Task details
Copy the entries below word for word, from the first line up to and including the line that contains "coord(780,428)". Leave the pictures out of your copy.

[Saved entries]

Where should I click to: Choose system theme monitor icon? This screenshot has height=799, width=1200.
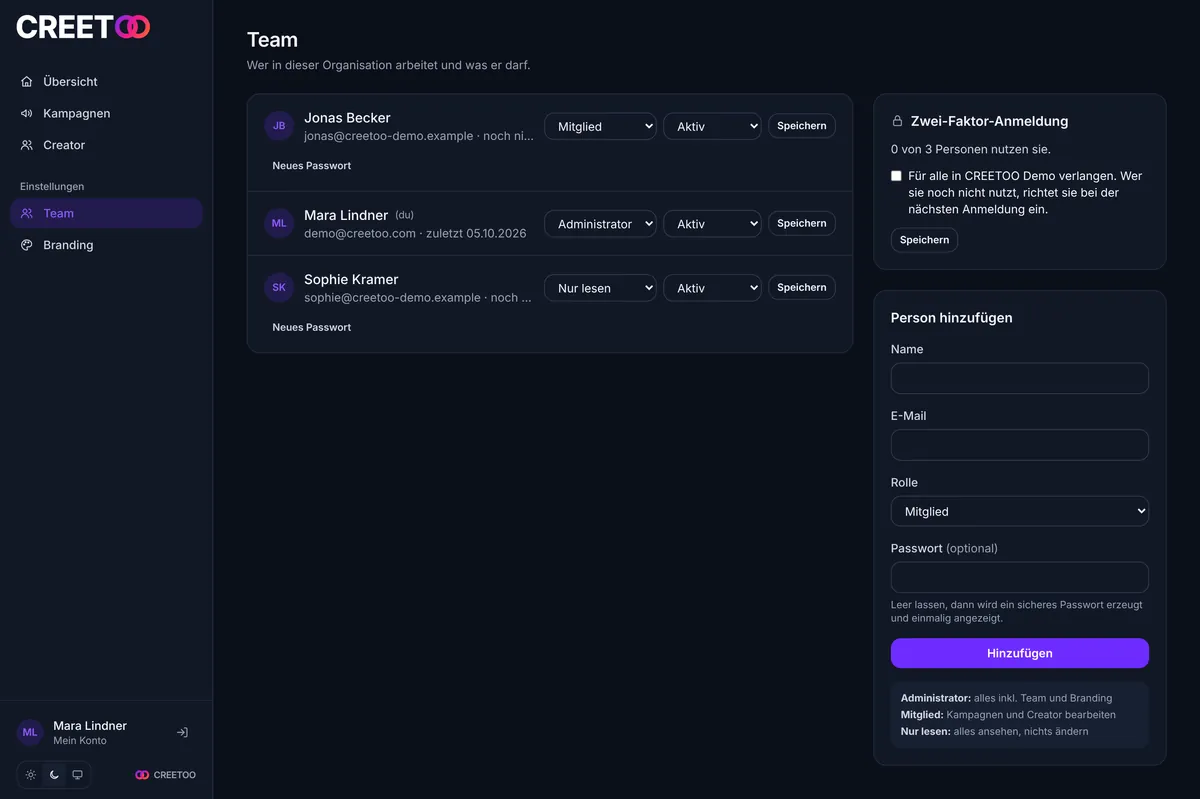(x=77, y=775)
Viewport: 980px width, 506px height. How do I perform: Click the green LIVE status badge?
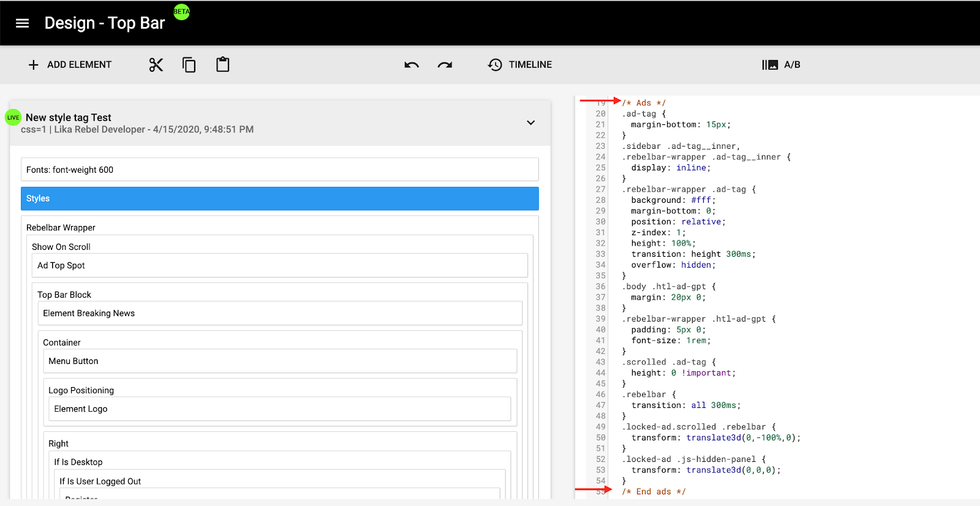13,117
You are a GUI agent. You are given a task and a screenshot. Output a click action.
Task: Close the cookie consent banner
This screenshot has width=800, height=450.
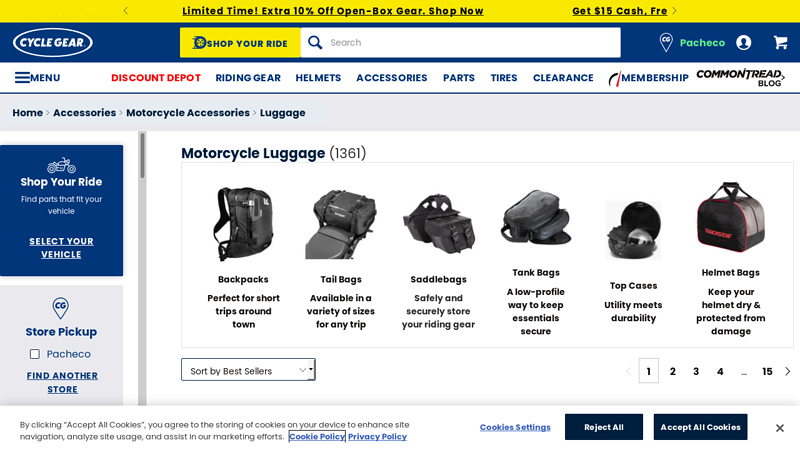coord(780,428)
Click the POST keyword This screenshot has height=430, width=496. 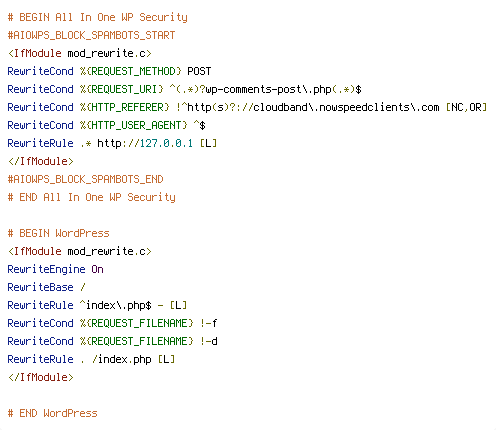click(199, 71)
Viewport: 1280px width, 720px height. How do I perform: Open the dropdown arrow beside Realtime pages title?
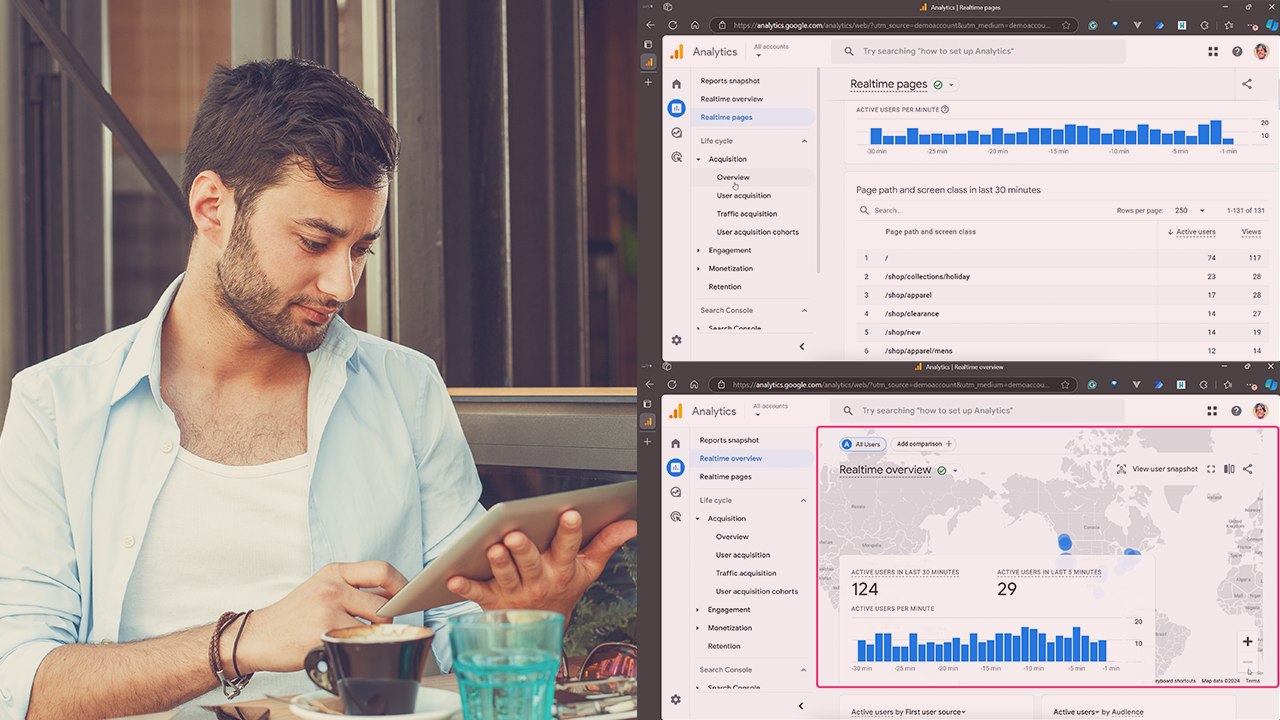point(951,85)

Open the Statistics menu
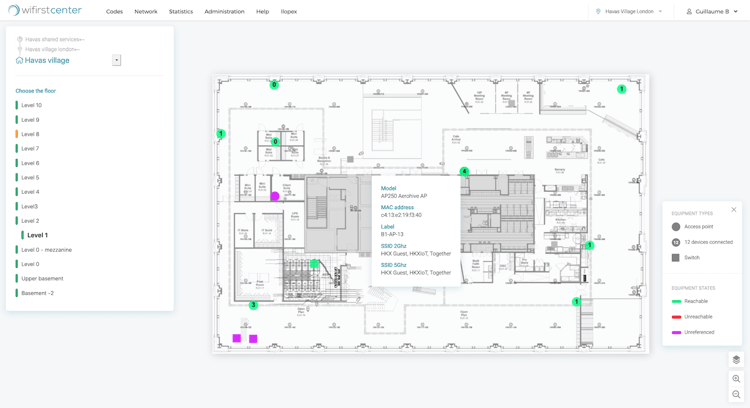[x=181, y=12]
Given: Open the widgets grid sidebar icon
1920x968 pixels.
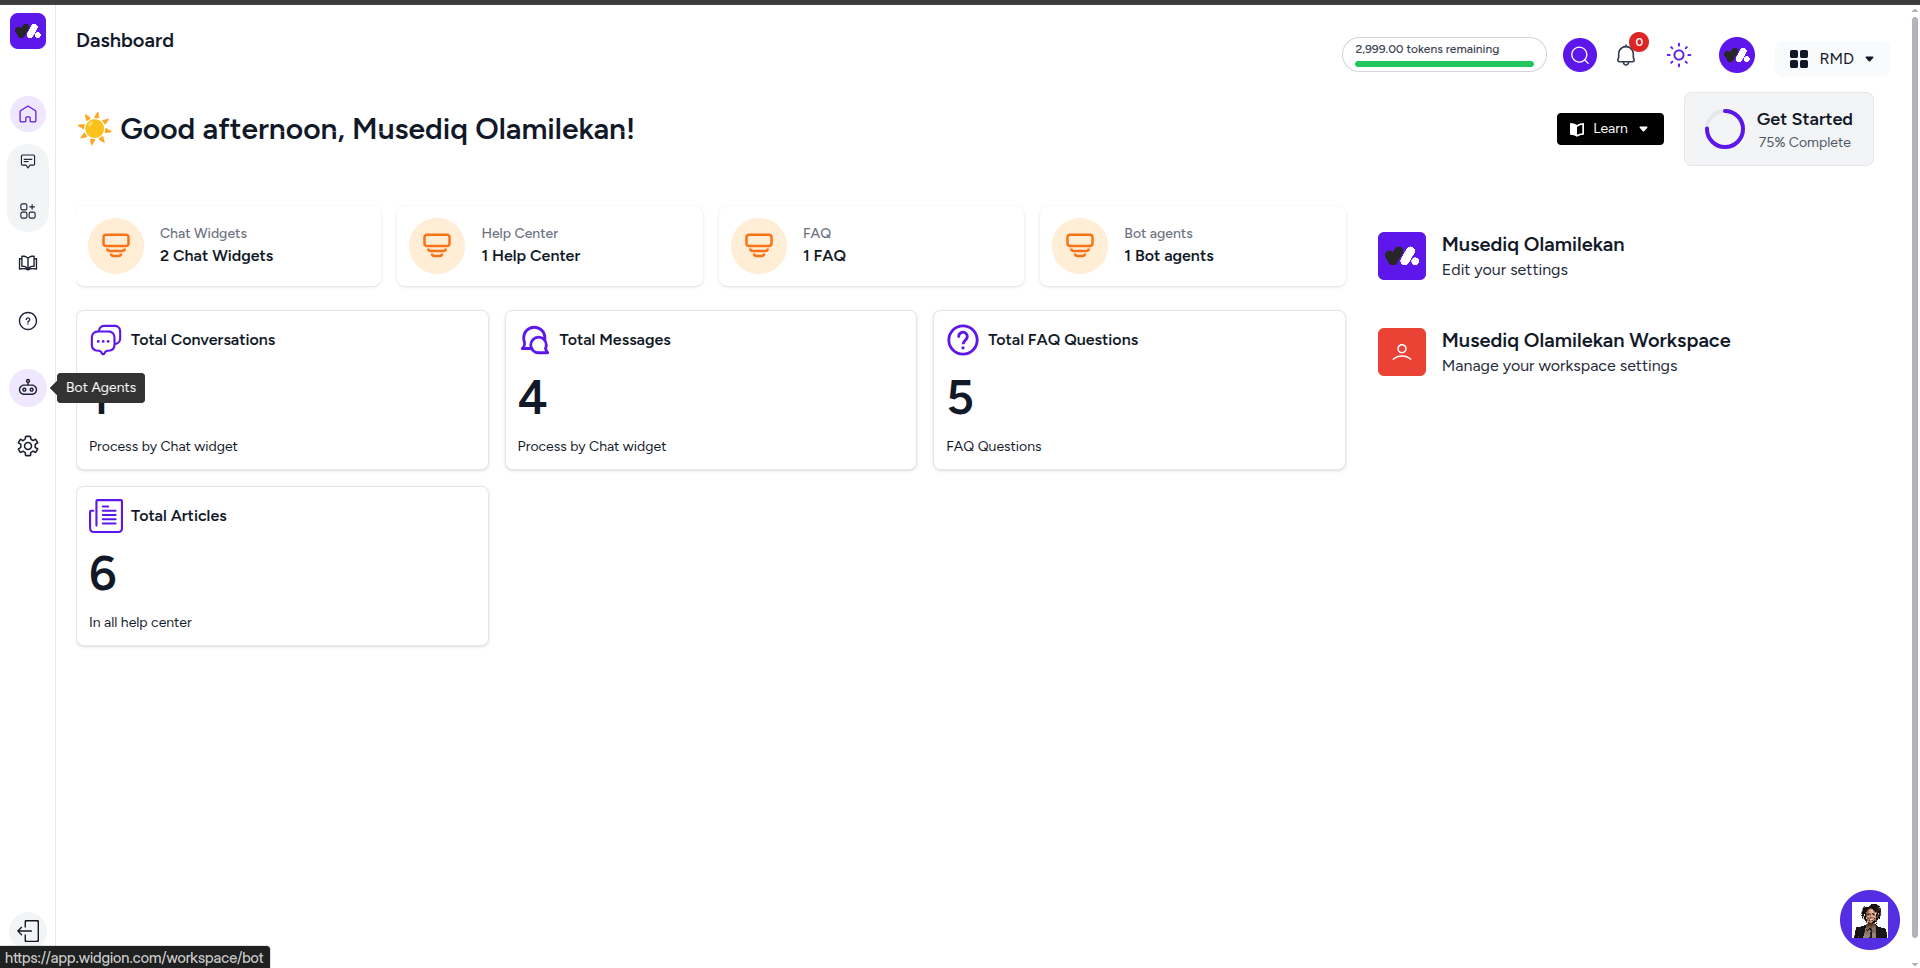Looking at the screenshot, I should point(28,211).
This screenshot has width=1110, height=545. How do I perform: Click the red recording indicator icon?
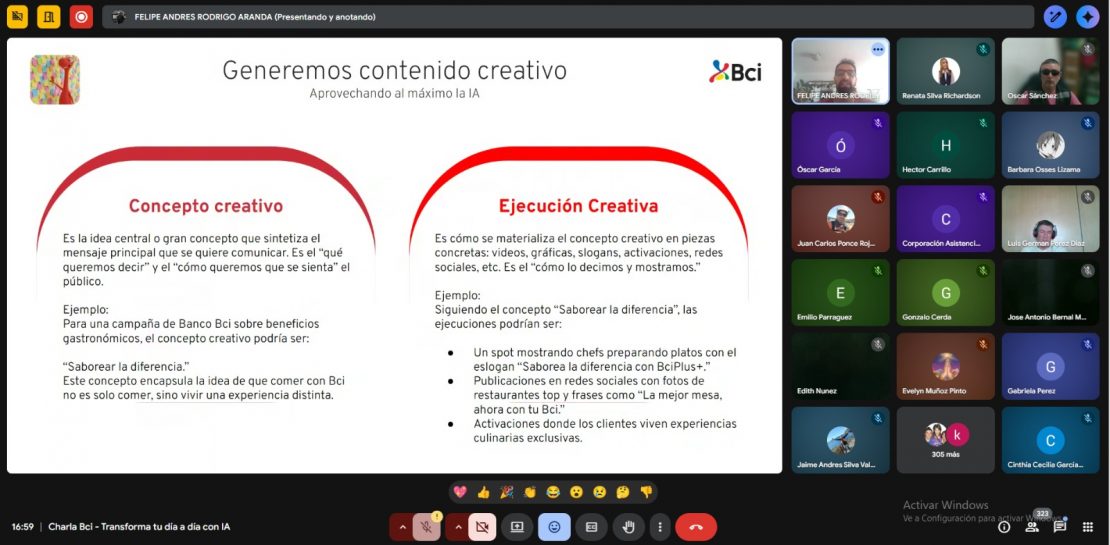point(81,16)
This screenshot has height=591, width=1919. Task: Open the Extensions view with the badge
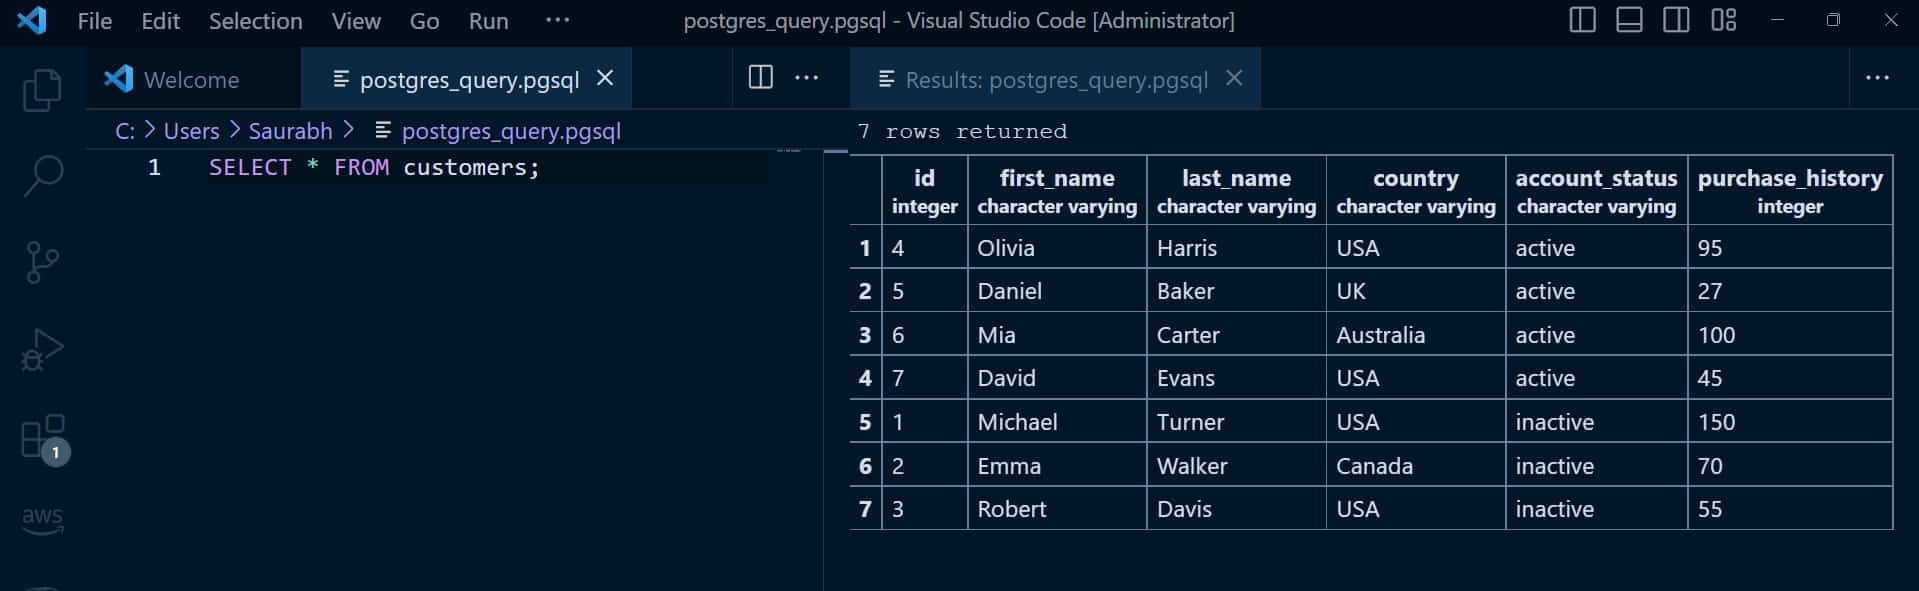click(x=42, y=437)
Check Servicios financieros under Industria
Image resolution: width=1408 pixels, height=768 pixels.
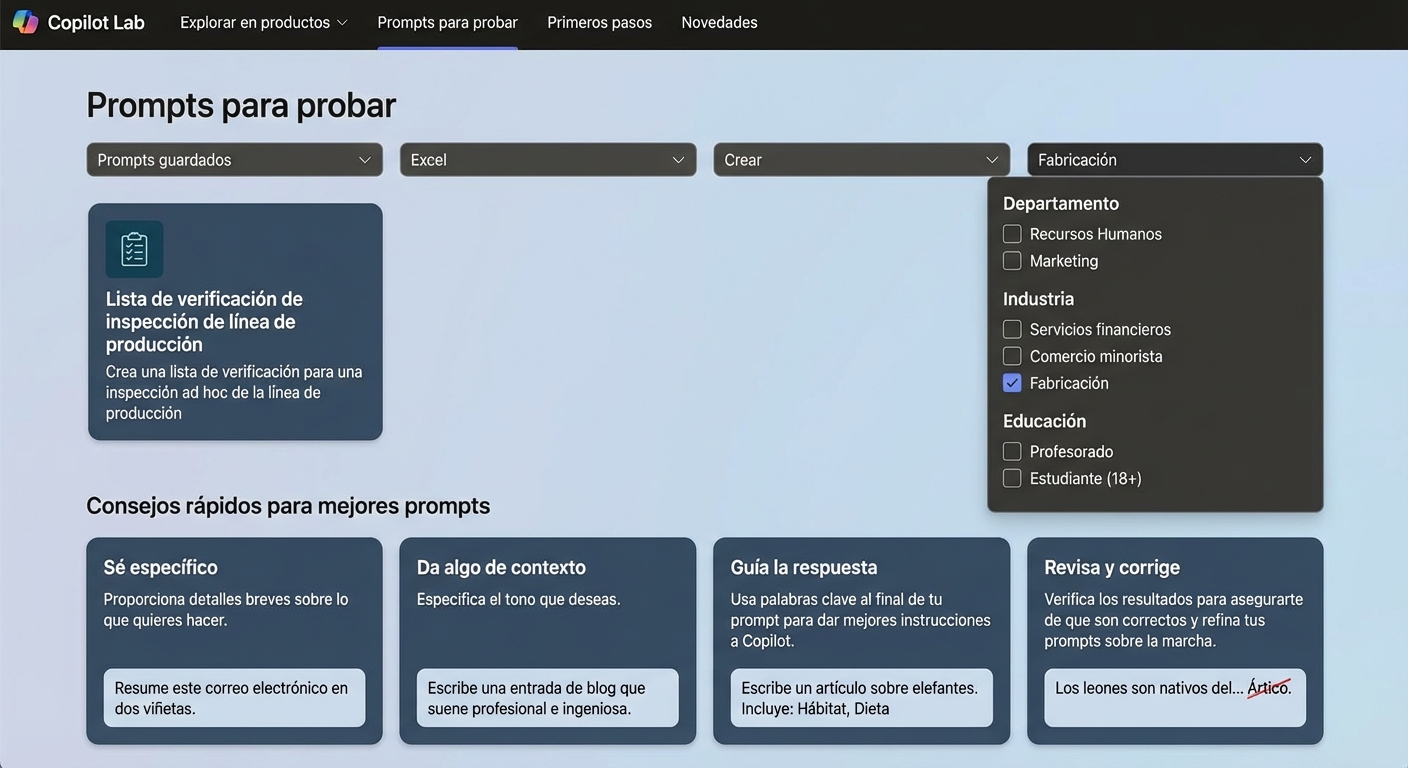click(1011, 329)
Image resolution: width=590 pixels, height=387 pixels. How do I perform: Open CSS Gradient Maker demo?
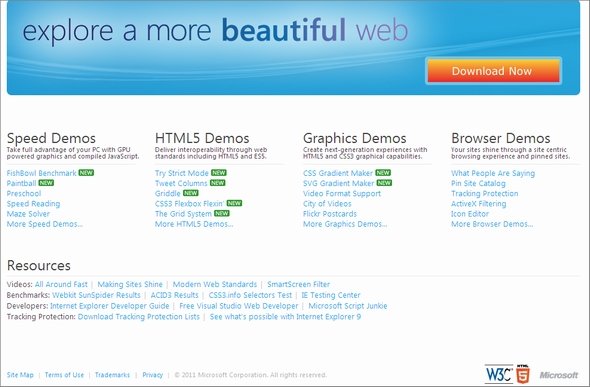(x=338, y=173)
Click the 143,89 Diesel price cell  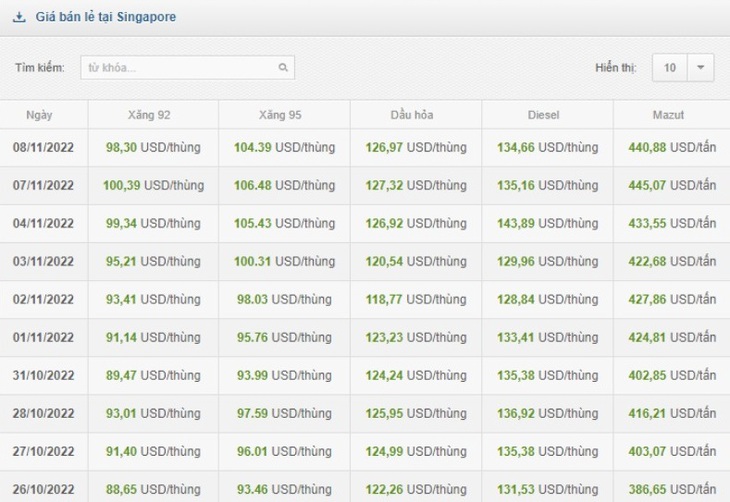[548, 224]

Correct answer
Where should I click to: Choose system theme monitor icon? This screenshot has height=799, width=1200.
(x=77, y=775)
Viewport: 980px width, 506px height. How do I perform: Click the green LIVE status badge?
13,117
You are a GUI agent. You are given a task and a screenshot. Output a click action.
Task: Close the cookie consent banner
This screenshot has width=800, height=450.
coord(780,428)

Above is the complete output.